El verdadero campo de batalla: Wall Street
Hay otro detalle menos visible pero igualmente importante.
Esta guerra narrativa ocurre cuando el mercado financiero atraviesa una fiebre especulativa alrededor de la inteligencia artificial comparable, para algunos analistas, con el entusiasmo previo a la burbuja puntocom.
Las valuaciones ya no dependen solamente de ingresos presentes.

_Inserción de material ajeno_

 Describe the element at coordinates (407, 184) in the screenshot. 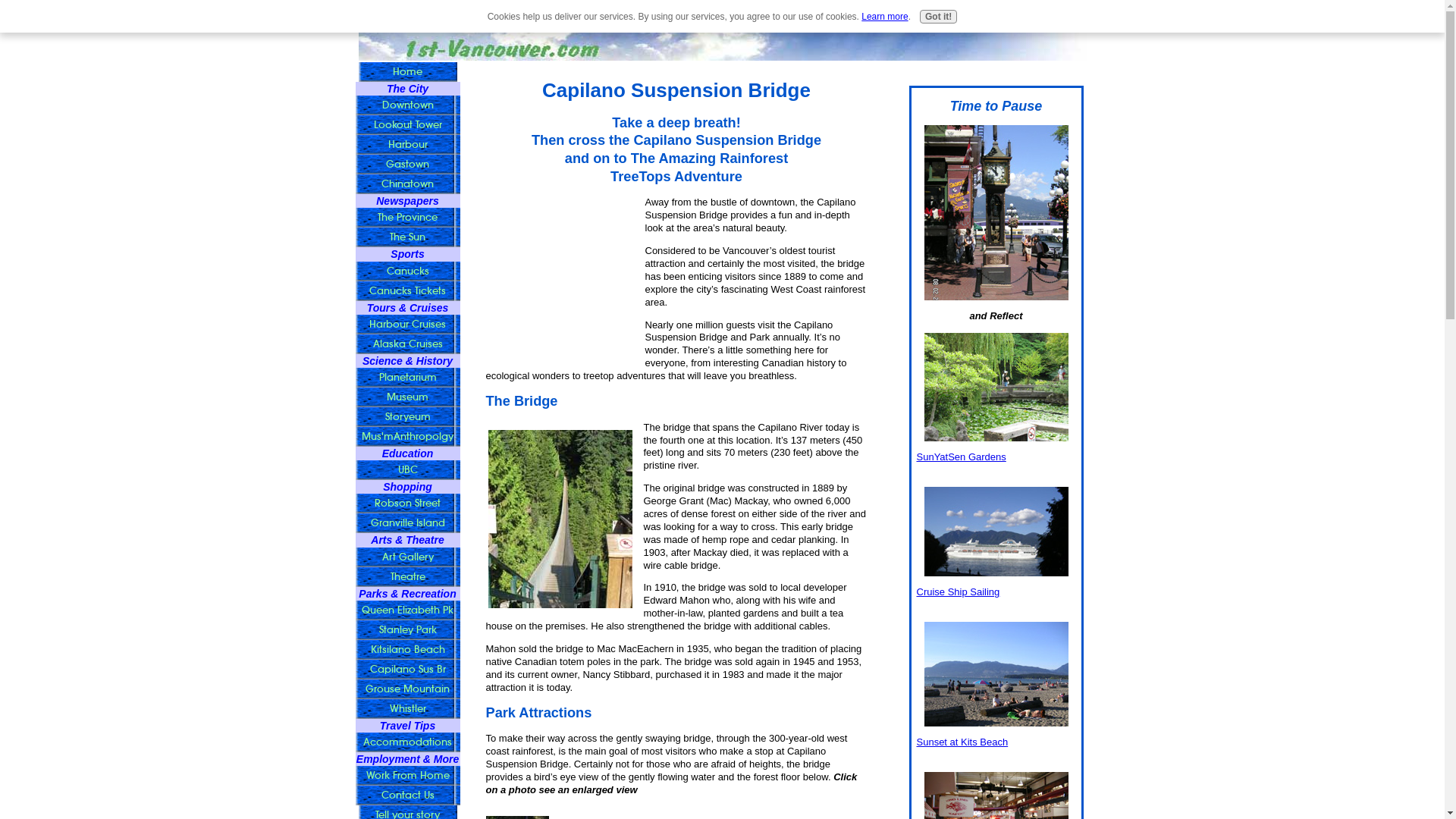

I see `'Chinatown'` at that location.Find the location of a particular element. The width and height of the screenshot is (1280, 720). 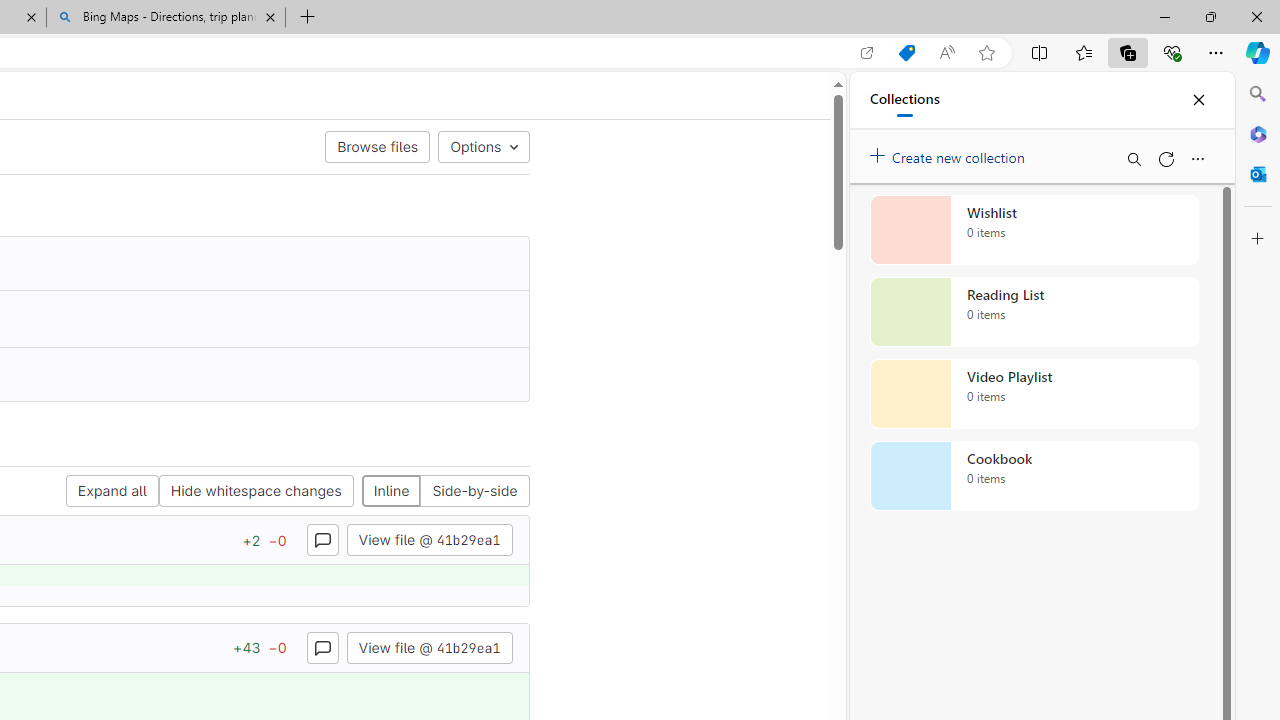

'Create new collection' is located at coordinates (950, 152).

Dependen de relatos sobre el futuro.
¿Quién liderará la próxima revolución tecnológica? ¿Quién atraerá a los mejores ingenieros? ¿Quién controlará los modelos más poderosos? ¿Quién podrá soportar los mil-millonarios gastos de inversión que los nuevos modelos y centros de datos demandan? ¿Quién será percibido como el “ganador inevitable”?
En ese contexto, destruir credibilidad ajena puede ser tan redituable como construir productos propios.
Y Musk domina ese juego casi mejor que nadie.
Su capacidad para convertir cualquier conflicto en una saga épica pública, mezclando memes, declaraciones incendiarias, victimización estratégica y movilización tribal en redes sociales, le permite influir sobre inversores, clientes y opinión pública de maneras que las empresas tradicionales todavía no terminan de asimilar.
La era del capitalismo narrativo
Quizás el aspecto más inquietante de toda esta historia es lo que revela sobre el capitalismo contemporáneo.
Durante décadas, las compañías competían principalmente mediante productos, eficiencia o innovación. Hoy compiten también mediante relatos emocionales.
Apple vende diseño y estatus; Tesla vende futuro (aunque cada vez menos); Nvidia vende la infraestructura de la próxima civilización digital; y OpenAI vende la promesa de una inteligencia superior. Musk parece vender épica.
En esa economía de relatos, la verdad jurídica puede terminar siendo secundaria frente a la percepción pública.
Por eso Musk puede perder en tribunales y aun así salir fortalecido.
Porque en la era de las plataformas digitales, la batalla no siempre la gana quien tiene razón. Muchas veces la gana quien logra dominar la conversación.